I saw a blackbird yesterday, right on the sidewalk in front of the house, stuck between the concrete and the weeds. He was dead, and weirdly perfect, but they always are. I always know that something bad will happen on the day I see one. And then you came home, you see?
You’re so stupid, ugly, skinny. I tend to believe I’m the only one afraid of you. Who would be? You think smack makes you do bad things, but really, you’re just a bad person. If I said that, you’d kill me. I really think that, that someday you’ll kill me. Jimmy would hate what you’ve become. I’m almost done with you, only a few more months.
CHAPTER 7
Bridget, April 2, 2015: Three weeks before the birds fell
Lord, Bridget missed Georgia. April already and just still so damn cold, some nights you could hardly inhale, your lungs seemed to freeze midbreath.
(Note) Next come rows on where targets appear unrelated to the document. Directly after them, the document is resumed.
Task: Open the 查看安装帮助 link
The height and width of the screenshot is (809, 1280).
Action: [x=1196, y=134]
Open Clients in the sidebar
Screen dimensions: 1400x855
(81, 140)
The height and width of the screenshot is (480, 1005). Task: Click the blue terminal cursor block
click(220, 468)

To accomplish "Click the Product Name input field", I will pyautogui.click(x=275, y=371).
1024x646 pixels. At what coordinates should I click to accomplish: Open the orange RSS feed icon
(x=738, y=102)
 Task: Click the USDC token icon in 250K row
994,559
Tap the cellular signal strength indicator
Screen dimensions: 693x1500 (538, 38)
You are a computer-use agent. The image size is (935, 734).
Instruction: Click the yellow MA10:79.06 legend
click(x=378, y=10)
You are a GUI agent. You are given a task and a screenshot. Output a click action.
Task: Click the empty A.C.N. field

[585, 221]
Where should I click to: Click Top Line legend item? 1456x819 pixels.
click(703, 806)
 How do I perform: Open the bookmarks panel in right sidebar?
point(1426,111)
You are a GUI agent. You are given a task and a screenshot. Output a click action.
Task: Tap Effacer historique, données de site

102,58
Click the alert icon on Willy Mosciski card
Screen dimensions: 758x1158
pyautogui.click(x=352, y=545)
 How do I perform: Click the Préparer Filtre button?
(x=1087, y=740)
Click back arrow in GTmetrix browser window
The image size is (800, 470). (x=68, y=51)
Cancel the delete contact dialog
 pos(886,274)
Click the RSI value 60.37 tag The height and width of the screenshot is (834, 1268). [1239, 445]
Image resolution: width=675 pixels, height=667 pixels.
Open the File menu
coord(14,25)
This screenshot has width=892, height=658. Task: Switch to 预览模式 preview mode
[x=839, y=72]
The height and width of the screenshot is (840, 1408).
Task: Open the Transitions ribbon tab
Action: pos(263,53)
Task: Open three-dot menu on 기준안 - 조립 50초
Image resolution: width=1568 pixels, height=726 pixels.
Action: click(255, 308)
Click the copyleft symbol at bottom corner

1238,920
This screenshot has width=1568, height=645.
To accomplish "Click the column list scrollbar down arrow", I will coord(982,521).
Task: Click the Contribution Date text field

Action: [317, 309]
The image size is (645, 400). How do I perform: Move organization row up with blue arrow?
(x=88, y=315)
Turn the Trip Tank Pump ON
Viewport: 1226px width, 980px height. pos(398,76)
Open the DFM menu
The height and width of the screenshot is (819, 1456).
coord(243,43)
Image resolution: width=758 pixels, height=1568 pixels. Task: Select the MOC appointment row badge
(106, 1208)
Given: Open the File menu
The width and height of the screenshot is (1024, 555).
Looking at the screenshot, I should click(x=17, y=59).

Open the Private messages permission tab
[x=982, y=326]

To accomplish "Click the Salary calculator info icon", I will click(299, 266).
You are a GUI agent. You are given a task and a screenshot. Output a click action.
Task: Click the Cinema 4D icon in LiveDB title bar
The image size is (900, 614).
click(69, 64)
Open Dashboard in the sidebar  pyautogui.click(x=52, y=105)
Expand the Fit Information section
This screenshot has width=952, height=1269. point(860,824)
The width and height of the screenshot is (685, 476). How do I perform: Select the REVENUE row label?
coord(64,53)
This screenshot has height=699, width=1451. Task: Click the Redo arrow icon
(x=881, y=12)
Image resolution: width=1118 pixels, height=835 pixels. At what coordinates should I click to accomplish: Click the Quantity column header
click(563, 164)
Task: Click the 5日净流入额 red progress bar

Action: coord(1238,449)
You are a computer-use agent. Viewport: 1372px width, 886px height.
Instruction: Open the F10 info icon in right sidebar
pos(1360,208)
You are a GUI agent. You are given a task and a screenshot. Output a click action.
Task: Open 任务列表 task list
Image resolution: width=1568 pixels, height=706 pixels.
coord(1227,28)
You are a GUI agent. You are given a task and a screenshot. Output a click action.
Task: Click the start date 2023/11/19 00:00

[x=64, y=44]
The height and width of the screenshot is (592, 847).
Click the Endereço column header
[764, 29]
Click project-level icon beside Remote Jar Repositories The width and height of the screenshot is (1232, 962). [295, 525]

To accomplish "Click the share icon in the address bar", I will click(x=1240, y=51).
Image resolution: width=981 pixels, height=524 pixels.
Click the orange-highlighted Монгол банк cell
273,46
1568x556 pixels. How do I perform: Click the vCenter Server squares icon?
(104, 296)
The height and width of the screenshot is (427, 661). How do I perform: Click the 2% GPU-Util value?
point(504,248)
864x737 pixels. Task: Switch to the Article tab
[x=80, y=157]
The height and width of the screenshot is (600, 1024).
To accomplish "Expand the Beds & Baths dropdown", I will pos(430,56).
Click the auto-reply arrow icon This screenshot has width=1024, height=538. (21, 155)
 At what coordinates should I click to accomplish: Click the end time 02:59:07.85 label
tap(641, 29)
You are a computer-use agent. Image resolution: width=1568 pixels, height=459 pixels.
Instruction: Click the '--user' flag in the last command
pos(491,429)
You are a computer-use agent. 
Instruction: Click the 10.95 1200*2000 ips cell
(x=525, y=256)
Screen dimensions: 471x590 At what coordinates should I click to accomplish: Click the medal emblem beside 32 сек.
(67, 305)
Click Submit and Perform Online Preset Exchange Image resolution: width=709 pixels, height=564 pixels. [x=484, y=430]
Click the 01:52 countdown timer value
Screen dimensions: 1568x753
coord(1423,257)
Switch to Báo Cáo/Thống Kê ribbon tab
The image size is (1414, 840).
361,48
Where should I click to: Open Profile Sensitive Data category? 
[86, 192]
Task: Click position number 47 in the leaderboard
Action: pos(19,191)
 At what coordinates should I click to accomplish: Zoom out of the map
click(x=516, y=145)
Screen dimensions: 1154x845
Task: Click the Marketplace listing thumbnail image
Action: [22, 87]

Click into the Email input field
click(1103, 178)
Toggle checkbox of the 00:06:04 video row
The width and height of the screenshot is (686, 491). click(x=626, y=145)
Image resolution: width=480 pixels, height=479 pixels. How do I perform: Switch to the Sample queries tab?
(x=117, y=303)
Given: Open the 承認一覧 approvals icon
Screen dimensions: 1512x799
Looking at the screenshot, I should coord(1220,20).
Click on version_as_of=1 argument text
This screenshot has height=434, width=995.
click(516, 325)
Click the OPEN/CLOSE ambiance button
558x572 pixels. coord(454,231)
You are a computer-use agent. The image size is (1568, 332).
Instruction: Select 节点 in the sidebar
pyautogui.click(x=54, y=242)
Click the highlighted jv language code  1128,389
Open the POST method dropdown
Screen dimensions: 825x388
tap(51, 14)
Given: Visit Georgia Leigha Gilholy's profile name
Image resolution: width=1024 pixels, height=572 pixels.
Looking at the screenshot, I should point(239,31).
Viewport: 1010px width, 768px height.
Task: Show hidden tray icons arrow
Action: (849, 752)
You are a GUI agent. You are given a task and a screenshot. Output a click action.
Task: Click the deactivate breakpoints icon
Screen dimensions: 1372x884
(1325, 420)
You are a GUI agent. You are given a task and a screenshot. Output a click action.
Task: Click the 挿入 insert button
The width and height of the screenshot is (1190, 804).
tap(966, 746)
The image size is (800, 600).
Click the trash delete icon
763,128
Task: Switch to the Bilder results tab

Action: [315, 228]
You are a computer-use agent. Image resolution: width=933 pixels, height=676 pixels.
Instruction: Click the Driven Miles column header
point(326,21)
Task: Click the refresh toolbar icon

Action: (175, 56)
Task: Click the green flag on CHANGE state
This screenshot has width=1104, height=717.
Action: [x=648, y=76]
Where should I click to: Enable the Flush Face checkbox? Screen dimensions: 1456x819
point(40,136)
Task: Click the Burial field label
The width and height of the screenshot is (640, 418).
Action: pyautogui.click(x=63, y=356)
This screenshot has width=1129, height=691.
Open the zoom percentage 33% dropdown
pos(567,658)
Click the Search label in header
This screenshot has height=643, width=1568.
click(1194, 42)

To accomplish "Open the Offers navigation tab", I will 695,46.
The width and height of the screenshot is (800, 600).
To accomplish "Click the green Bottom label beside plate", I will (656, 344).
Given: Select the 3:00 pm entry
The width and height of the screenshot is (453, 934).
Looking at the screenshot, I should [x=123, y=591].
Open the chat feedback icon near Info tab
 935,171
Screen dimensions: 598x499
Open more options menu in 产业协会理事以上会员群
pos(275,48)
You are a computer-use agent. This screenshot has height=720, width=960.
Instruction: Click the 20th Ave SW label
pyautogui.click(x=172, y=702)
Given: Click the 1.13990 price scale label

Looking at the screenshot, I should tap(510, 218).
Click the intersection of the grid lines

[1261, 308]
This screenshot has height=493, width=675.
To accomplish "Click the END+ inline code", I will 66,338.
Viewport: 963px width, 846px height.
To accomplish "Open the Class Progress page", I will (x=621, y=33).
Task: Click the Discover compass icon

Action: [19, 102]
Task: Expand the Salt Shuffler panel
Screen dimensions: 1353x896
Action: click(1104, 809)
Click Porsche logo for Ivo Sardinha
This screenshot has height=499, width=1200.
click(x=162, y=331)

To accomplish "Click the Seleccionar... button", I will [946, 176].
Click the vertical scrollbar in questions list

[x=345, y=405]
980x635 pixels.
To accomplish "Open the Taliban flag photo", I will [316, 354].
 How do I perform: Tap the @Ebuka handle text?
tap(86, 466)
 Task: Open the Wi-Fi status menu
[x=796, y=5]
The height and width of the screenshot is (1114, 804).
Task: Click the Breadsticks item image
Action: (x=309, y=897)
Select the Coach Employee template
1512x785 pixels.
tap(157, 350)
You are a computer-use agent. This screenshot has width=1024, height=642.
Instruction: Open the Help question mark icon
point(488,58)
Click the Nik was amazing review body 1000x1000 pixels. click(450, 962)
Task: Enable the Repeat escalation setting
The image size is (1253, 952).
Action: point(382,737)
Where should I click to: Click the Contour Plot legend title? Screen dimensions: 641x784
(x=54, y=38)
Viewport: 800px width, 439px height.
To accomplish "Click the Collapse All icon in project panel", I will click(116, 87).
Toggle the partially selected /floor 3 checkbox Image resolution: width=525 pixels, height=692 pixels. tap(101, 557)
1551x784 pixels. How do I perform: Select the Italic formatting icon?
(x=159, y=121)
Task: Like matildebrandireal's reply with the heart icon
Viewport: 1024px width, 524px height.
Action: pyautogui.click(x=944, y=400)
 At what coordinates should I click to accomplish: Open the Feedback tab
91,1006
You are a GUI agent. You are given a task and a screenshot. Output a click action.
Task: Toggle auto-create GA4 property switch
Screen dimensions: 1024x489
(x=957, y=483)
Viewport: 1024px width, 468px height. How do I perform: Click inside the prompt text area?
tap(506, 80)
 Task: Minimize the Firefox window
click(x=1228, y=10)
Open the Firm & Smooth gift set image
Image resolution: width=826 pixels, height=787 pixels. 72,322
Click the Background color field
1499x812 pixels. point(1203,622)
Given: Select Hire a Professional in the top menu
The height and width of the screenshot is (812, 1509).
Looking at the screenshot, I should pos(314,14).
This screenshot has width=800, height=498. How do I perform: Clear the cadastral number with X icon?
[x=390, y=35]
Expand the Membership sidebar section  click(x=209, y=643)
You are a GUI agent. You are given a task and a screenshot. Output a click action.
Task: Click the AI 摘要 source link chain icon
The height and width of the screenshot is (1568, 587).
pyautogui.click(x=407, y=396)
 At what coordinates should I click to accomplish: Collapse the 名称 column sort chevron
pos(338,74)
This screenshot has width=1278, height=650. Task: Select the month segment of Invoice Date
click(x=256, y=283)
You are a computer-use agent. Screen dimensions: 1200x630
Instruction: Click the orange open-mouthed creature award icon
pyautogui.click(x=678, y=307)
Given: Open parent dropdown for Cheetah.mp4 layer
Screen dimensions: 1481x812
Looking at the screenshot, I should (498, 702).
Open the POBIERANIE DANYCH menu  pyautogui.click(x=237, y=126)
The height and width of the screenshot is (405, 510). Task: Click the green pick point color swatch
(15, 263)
Bridget sat at her desk long after the final bell, distracted, thinking about her mama. She’d spent the week south, in Colquitt, Georgia. They’d had off Monday and Tuesday, some slim semblance of a spring break, although to Bridget that had always coincided with Easter. She guessed they didn’t do that anymore, separation of church and school and what have you.
So she’d taken a personal day and made it a five-day weekend and flown south, like a snowbird. Down to Mama, her mobile home propped up on a poured foundation on thirty acres of land. Aunt Nadine in a unit behind Mama, on the same plot, the path between their homes worn thin from the sisters traversing the lawn in the dark. Bridget sat outside with them on the nights that it spiked up into the seventies, legs thrown over lawn chairs while they played canasta at a card table on the in-between dusty grass. Aunt Nadine surrounded the table with buckets of citronella candles to keep the skeeters away, and they sang loud as anything because who cared, they hadn’t any neighbors. The air was sticky wet, even in winter, the swamp behind the trailer vaporizing into the air and hanging there like a thick fog.